:: WHAT YOU SHOULD DO ::
Report how many lines in the records below contain the word "height". Give only the number.

:: PROVIDED DATA ::
□ □ □ □

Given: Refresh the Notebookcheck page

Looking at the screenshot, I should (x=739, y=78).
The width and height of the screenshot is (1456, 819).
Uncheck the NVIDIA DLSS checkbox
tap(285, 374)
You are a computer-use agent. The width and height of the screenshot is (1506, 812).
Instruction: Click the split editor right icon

□ □ □ □

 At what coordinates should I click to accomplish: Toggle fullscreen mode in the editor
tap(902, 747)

□ □ □ □

:: EXERCISE SOLUTION ::
2